Rather than a big scary monster to be found in mountainous regions, this microphone is not scary, or hairy for that matter and has a sleek vintage charm that you may not associate with the great sound it produces.
Having previously used smaller hand held recorders I decided it was time to upgrade and find a microphone up to the job of recording quality podcasts. Whilst my hands Philips hasn’t let me down it picks up a lot of background noise and is generally a pain when it comes to transferring and editing the audio files.
The Blue Yeti has two key features, that as a beginner, I found really useful. The first is the gain dial. By increasing or decreasing the level you are able to counteract the quietest or indeed the loudest of interviewees. The second feature that I could now no longer live without is the triple-capsule microphone. This allows you to switch between bi-directional and omni-directional modes depending on what you are trying to record.
I tested the mic out in a busy hotel. Whilst I was lucky enough to have a private little area there was of course background noise. If it had been the Philips I had with me, it would have meant a lot longer editing the files after, but with the blue yeti it didn’t pick up the unwanted noise in the same way!

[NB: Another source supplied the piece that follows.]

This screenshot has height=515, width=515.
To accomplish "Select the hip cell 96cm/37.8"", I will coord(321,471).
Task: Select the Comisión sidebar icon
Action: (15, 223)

The only downside to the yeti is its size, a large microphone it’s cumbersome and hard to pack. However, for me it’s small price to pay and the quality of the recording far outweighs the need to plan your interviews a little better.
On amazon you can snap this microphone up for around the £100 mark. Whilst there are plenty of cheaper and or free options I’d highly recommend getting your hands on one of the little beasts and seeing what you can do.